Desde entonces se han multiplicado los llamamientos para que Irán respete los términos del acuerdo. El temor es que en el actual clima de tensión con Washington, un nuevo paso iraní desencadene una operación militar de la Casa Blanca. A finales de junio, el presidente norteamericano, Donald Trump, llegó a dar la orden (abortada en el último momento) de bombardear instalaciones de la Guardia Revolucionaria iraní a raíz de que sus efectivos derribaran un dron estadounidense en el estrecho de Ormuz.

Rohani hizo del acuerdo nuclear el eje de su plataforma electoral en 2013 y en 2017, lo que le granjeó un amplio apoyo de los iraníes, deseosos de acabar con el aislamiento internacional de su país. La idea era que al recortar su programa atómico mejorarían las relaciones con los países occidentales y en consecuencia la economía del país, estancada por décadas de mala gestión y sanciones. Sin embargo la reimposición de estas el año pasado cuando EE. UU. abandonó el pacto, se ha traducido en una inflación del 40 % y en la depreciación de casi 60 % del rial.

El deterioro económico ha restado popularidad a Rohani y reforzado a los sectores más conservadores del régimen, que nunca terminaron de ver con buenos ojos el acuerdo.
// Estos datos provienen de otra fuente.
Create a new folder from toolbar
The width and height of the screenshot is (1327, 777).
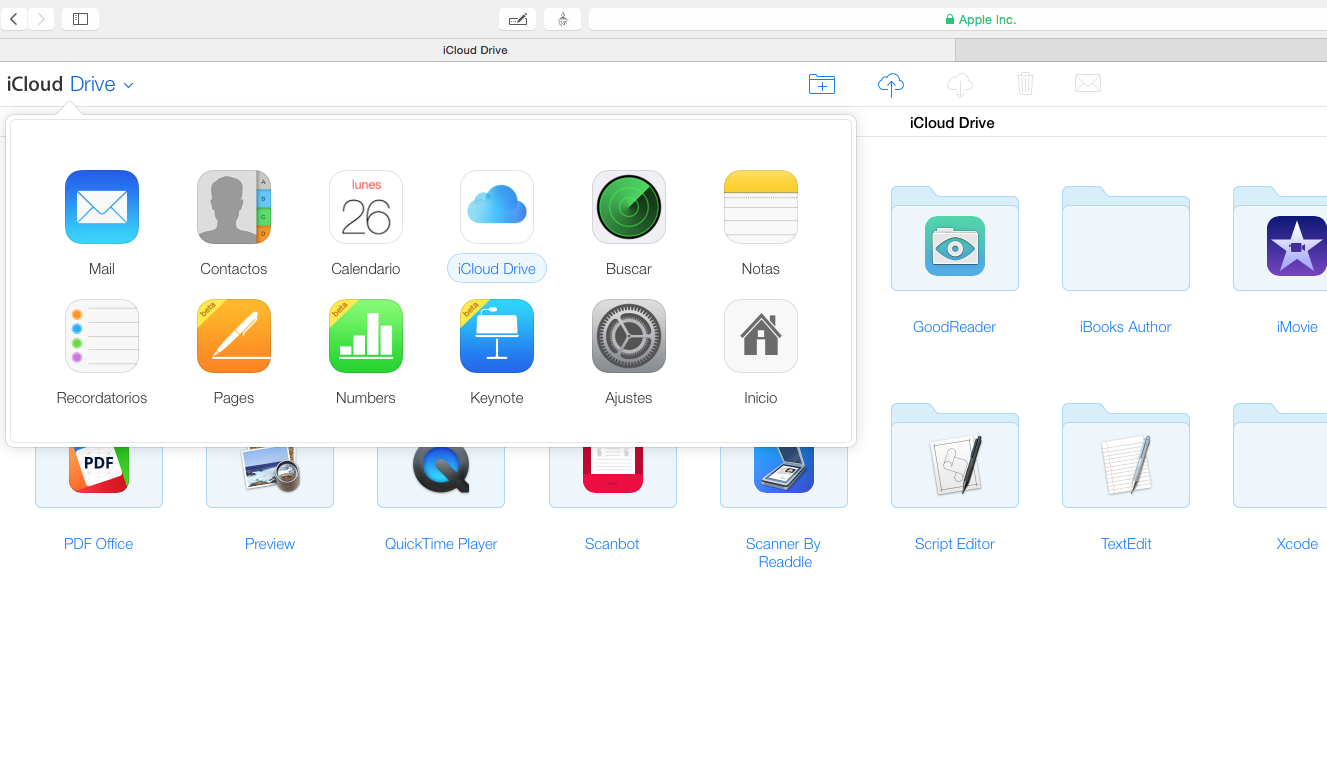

Algunos analistas estiman que esos sectores no tienen ningún interés en una salida negociada a la crisis, pero incluso si se logra, ya han logrado restar credibilidad a los moderados y reformistas que apoyaron al presidente.

Francia todavía no tira la toalla

Silvia Ayuso

Más de una hora estuvo el presidente francés, Emmanuel Macron, al teléfono, la tarde del sábado, con su par iraní, Hassan Rohani. De poco sirvió, como se vio el domingo, cuando Teherán anunció el inicio del incremento de su nivel de enriquecimiento de uranio. El mandatario galo lleva tiempo intentando salvar el acuerdo nuclear firmado en 2015 por Irán, Estados Unidos y otros cinco países, entre ellos Francia, el denominado P5+1. A Macron le “preocupa profundamente” que el paso dado ahora por Teherán aumente el “riesgo de un nuevo debilitamiento” del pacto, algo que tendrá “necesariamente consecuencias”, le advirtió a Rohani, informó el Elíseo. El domingo, el Ministerio de Relaciones Exteriores francés aumentó la presión al demandar “firmemente” a Irán que “ponga fin a todas las actividades no conformes a sus compromisos” con el acuerdo. Aun así, el presidente francés no quiere tirar la toalla. Según París, acordó darse hasta el 15 de julio para “explorar las condiciones de una reanudación del diálogo entre todas las partes”. El objetivo: lograr la “necesaria desescalada de las tensiones ligadas al dosier nuclear iraní”. París no ha querido aventurar qué ocurrirá si este diálogo también fracasa.